— Data supplied —
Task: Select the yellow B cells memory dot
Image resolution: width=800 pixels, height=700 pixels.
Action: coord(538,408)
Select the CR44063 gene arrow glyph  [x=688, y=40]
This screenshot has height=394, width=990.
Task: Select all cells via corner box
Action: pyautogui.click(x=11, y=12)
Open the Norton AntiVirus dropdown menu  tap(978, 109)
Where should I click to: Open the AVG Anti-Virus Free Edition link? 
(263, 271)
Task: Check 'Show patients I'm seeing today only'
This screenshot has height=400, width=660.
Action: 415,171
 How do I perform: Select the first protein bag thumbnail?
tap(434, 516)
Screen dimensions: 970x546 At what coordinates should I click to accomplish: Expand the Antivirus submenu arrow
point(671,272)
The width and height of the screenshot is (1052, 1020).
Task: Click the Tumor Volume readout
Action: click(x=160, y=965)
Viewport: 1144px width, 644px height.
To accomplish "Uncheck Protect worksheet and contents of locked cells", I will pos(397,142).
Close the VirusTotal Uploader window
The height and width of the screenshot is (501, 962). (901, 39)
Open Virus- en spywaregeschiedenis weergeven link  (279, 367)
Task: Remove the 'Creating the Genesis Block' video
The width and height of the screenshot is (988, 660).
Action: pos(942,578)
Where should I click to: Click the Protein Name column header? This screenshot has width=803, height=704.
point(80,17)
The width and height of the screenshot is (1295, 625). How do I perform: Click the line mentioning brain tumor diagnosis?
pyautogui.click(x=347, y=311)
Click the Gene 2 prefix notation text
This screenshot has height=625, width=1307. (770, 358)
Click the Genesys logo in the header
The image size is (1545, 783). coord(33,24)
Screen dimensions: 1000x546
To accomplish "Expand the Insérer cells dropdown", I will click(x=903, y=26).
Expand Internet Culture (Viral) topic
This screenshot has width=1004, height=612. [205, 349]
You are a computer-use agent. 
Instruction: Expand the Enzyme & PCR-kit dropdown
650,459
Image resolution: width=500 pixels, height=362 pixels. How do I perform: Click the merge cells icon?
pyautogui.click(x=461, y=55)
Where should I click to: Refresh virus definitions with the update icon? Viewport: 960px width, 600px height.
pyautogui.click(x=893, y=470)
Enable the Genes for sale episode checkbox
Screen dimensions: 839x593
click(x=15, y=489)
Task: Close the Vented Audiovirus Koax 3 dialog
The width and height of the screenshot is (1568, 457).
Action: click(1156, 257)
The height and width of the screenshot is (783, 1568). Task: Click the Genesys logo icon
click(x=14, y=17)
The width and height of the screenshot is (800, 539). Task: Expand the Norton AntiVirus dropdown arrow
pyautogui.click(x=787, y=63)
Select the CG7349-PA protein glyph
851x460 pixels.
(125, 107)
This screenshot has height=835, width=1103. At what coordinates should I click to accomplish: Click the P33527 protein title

— Required work —
Type out the entire listing again, matching every line exactly.

— Written response —
Task: Select the yellow B cells memory dot
Image resolution: width=800 pixels, height=700 pixels.
Action: coord(538,408)
Select the CR44063 gene arrow glyph  [x=688, y=40]
This screenshot has height=394, width=990.
Task: Select all cells via corner box
Action: pyautogui.click(x=11, y=12)
Open the Norton AntiVirus dropdown menu  tap(978, 109)
Where should I click to: Open the AVG Anti-Virus Free Edition link? 
(263, 271)
Task: Check 'Show patients I'm seeing today only'
This screenshot has height=400, width=660.
Action: 415,171
 How do I perform: Select the first protein bag thumbnail?
tap(434, 516)
Screen dimensions: 970x546 At what coordinates should I click to accomplish: Expand the Antivirus submenu arrow
point(671,272)
The width and height of the screenshot is (1052, 1020).
Task: Click the Tumor Volume readout
Action: click(x=160, y=965)
Viewport: 1144px width, 644px height.
To accomplish "Uncheck Protect worksheet and contents of locked cells", I will pos(397,142).
Close the VirusTotal Uploader window
The height and width of the screenshot is (501, 962). (901, 39)
Open Virus- en spywaregeschiedenis weergeven link  (279, 367)
Task: Remove the 'Creating the Genesis Block' video
The width and height of the screenshot is (988, 660).
Action: pos(942,578)
Where should I click to: Click the Protein Name column header? This screenshot has width=803, height=704.
point(80,17)
The width and height of the screenshot is (1295, 625). How do I perform: Click the line mentioning brain tumor diagnosis?
pyautogui.click(x=347, y=311)
Click the Gene 2 prefix notation text
This screenshot has height=625, width=1307. (770, 358)
Click the Genesys logo in the header
The image size is (1545, 783). coord(33,24)
Screen dimensions: 1000x546
To accomplish "Expand the Insérer cells dropdown", I will click(x=903, y=26).
Expand Internet Culture (Viral) topic
This screenshot has width=1004, height=612. [205, 349]
You are a computer-use agent. 
Instruction: Expand the Enzyme & PCR-kit dropdown
650,459
Image resolution: width=500 pixels, height=362 pixels. How do I perform: Click the merge cells icon?
pyautogui.click(x=461, y=55)
Where should I click to: Refresh virus definitions with the update icon? Viewport: 960px width, 600px height.
pyautogui.click(x=893, y=470)
Enable the Genes for sale episode checkbox
Screen dimensions: 839x593
click(x=15, y=489)
Task: Close the Vented Audiovirus Koax 3 dialog
The width and height of the screenshot is (1568, 457).
Action: click(1156, 257)
The height and width of the screenshot is (783, 1568). Task: Click the Genesys logo icon
click(x=14, y=17)
The width and height of the screenshot is (800, 539). Task: Expand the Norton AntiVirus dropdown arrow
pyautogui.click(x=787, y=63)
Select the CG7349-PA protein glyph
851x460 pixels.
(125, 107)
This screenshot has height=835, width=1103. At what coordinates should I click to accomplish: Click the P33527 protein title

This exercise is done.